We’ll go over the basic API of hash maps in this section, but many more goodies
are hiding in the functions defined on HashMap<K, V>
by the standard library.
As always, check the standard library documentation for more information.
Creating a New Hash Map
One way to create an empty hash map is using new
and adding elements with
insert
. In Listing 8-20, we’re keeping track of the scores of two teams whose
names are Blue and Yellow. The Blue team starts with 10 points, and the
Yellow team starts with 50.
fn main() { use std::collections::HashMap; let mut scores = HashMap::new(); scores.insert(String::from("Blue"), 10); scores.insert(String::from("Yellow"), 50); }
Note that we need to first use
the HashMap
from the collections portion of
the standard library. Of our three common collections, this one is the least
often used, so it’s not included in the features brought into scope
automatically in the prelude. Hash maps also have less support from the
standard library; there’s no built-in macro to construct them, for example.
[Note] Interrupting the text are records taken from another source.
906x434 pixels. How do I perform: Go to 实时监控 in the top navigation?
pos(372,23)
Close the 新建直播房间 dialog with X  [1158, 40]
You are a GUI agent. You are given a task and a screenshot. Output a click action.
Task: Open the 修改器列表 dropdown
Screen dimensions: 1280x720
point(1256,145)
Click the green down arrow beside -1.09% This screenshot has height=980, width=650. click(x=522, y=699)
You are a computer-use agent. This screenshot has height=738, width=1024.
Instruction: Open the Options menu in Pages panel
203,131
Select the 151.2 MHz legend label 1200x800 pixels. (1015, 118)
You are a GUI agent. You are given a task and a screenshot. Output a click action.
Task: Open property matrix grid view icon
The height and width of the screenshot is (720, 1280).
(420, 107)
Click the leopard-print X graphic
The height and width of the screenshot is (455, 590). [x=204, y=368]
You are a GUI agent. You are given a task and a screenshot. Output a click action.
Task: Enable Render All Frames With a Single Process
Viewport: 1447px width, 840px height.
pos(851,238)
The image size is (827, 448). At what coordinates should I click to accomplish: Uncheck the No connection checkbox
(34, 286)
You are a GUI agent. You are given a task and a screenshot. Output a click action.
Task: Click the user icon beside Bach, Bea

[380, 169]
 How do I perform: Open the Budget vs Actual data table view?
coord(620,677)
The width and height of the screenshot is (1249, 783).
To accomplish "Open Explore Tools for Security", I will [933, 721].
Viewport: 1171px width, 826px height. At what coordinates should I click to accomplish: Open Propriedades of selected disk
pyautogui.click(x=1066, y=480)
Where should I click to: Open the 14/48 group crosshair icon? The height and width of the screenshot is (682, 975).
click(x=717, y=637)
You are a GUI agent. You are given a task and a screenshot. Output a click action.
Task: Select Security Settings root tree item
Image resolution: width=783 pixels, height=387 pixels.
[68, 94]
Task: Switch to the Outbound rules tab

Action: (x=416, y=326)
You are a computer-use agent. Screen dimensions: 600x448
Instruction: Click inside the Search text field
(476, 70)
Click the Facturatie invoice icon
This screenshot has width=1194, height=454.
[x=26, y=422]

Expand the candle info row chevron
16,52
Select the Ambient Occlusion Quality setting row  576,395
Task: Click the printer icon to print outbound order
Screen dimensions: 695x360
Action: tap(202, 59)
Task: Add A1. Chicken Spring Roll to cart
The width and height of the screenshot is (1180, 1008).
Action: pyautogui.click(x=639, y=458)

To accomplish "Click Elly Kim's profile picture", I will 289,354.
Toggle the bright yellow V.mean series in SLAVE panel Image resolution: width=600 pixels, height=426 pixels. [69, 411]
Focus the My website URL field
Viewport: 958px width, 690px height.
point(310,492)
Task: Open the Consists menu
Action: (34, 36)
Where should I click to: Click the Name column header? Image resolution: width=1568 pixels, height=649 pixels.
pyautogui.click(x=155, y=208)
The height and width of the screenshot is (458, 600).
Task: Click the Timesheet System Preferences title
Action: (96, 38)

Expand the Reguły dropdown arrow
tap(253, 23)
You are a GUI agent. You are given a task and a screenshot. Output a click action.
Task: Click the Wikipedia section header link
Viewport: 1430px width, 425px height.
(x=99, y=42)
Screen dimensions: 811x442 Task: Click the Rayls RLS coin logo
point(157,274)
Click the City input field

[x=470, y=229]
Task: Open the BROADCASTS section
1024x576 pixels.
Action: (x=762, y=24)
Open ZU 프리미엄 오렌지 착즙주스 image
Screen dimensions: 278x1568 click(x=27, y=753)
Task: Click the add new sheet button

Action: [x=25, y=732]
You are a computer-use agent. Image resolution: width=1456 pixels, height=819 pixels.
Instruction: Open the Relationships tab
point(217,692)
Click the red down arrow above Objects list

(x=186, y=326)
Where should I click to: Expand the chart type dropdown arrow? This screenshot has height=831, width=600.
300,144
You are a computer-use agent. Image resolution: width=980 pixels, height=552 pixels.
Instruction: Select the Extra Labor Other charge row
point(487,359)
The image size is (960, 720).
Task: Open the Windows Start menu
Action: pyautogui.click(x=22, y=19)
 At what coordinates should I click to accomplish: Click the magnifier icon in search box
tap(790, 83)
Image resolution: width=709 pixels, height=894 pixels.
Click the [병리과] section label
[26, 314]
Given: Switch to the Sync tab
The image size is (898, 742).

Just like vectors, hash maps store their data on the heap. This HashMap
has
keys of type String
and values of type i32
. Like vectors, hash maps are
homogeneous: all of the keys must have the same type, and all of the values
must have the same type.
Another way of constructing a hash map is by using iterators and the collect
method on a vector of tuples, where each tuple consists of a key and its value.
We’ll be going into more detail about iterators and their associated methods in
the ”Processing a Series of Items with Iterators” section of Chapter
13. The collect
method gathers data into a number
of collection types, including HashMap
. For example, if we had the team names
and initial scores in two separate vectors, we could use the zip
method to
create an iterator of tuples where “Blue” is paired with 10, and so forth. Then
we could use the collect
method to turn that iterator of tuples into a hash
map, as shown in Listing 8-21.
fn main() { use std::collections::HashMap; let teams = vec![String::from("Blue"), String::from("Yellow")]; let initial_scores = vec![10, 50]; let mut scores: HashMap<_, _> = teams.into_iter().zip(initial_scores.into_iter()).collect(); }
The type annotation HashMap<_, _>
is needed here because it’s possible to
collect
into many different data structures and Rust doesn’t know which you
want unless you specify. For the parameters for the key and value types,
however, we use underscores, and Rust can infer the types that the hash map
contains based on the types of the data in the vectors. In Listing 8-21, the
key type will be String
and the value type will be i32
, just as in Listing
8-20.
Hash Maps and Ownership
For types that implement the Copy
trait, like i32
, the values are copied
into the hash map. For owned values like String
, the values will be moved and
the hash map will be the owner of those values, as demonstrated in Listing 8-22.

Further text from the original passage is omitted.